- _AVAILABLE DATA_
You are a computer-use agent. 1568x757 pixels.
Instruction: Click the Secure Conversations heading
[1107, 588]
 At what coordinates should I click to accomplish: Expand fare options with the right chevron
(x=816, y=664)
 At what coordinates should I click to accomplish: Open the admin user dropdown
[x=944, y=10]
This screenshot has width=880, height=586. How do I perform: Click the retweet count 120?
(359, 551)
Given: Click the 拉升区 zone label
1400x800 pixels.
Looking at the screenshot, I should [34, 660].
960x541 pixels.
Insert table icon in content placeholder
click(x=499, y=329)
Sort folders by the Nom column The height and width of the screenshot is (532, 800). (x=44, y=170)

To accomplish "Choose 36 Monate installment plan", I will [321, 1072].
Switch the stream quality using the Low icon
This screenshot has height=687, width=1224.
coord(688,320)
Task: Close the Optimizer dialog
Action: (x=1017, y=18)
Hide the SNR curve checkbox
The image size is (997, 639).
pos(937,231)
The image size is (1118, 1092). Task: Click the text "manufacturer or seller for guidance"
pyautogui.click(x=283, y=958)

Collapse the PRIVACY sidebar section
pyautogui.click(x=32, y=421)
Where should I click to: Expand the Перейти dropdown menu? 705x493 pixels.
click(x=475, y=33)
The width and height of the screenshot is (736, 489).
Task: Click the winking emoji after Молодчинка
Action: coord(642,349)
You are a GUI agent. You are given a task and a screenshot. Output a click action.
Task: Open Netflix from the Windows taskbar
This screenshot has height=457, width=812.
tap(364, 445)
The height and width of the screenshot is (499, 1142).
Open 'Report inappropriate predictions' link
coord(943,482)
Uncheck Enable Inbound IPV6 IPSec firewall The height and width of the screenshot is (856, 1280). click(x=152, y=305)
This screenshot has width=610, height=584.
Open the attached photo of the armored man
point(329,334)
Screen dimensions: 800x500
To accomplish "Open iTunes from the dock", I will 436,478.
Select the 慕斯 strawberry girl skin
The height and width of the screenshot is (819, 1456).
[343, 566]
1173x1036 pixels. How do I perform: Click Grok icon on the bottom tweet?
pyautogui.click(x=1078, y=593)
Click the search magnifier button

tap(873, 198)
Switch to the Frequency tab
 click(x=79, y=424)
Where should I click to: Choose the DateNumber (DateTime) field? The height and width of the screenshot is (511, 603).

- _PROBLEM DETAILS_
What is needed here is every record above, repeated exactly.

- _SOLUTION TO THIS PROBLEM_
You are a computer-use agent. 1568x757 pixels.
Instruction: Click the Secure Conversations heading
[1107, 588]
 At what coordinates should I click to accomplish: Expand fare options with the right chevron
(x=816, y=664)
 At what coordinates should I click to accomplish: Open the admin user dropdown
[x=944, y=10]
This screenshot has width=880, height=586. How do I perform: Click the retweet count 120?
(359, 551)
Given: Click the 拉升区 zone label
1400x800 pixels.
Looking at the screenshot, I should [34, 660].
960x541 pixels.
Insert table icon in content placeholder
click(x=499, y=329)
Sort folders by the Nom column The height and width of the screenshot is (532, 800). (x=44, y=170)

To accomplish "Choose 36 Monate installment plan", I will [321, 1072].
Switch the stream quality using the Low icon
This screenshot has height=687, width=1224.
coord(688,320)
Task: Close the Optimizer dialog
Action: (x=1017, y=18)
Hide the SNR curve checkbox
The image size is (997, 639).
pos(937,231)
The image size is (1118, 1092). Task: Click the text "manufacturer or seller for guidance"
pyautogui.click(x=283, y=958)

Collapse the PRIVACY sidebar section
pyautogui.click(x=32, y=421)
Where should I click to: Expand the Перейти dropdown menu? 705x493 pixels.
click(x=475, y=33)
The width and height of the screenshot is (736, 489).
Task: Click the winking emoji after Молодчинка
Action: coord(642,349)
You are a GUI agent. You are given a task and a screenshot. Output a click action.
Task: Open Netflix from the Windows taskbar
This screenshot has height=457, width=812.
tap(364, 445)
The height and width of the screenshot is (499, 1142).
Open 'Report inappropriate predictions' link
coord(943,482)
Uncheck Enable Inbound IPV6 IPSec firewall The height and width of the screenshot is (856, 1280). click(x=152, y=305)
This screenshot has width=610, height=584.
Open the attached photo of the armored man
point(329,334)
Screen dimensions: 800x500
To accomplish "Open iTunes from the dock", I will 436,478.
Select the 慕斯 strawberry girl skin
The height and width of the screenshot is (819, 1456).
[343, 566]
1173x1036 pixels. How do I perform: Click Grok icon on the bottom tweet?
pyautogui.click(x=1078, y=593)
Click the search magnifier button

tap(873, 198)
Switch to the Frequency tab
 click(x=79, y=424)
Where should I click to: Choose the DateNumber (DateTime) field? The height and width of the screenshot is (511, 603).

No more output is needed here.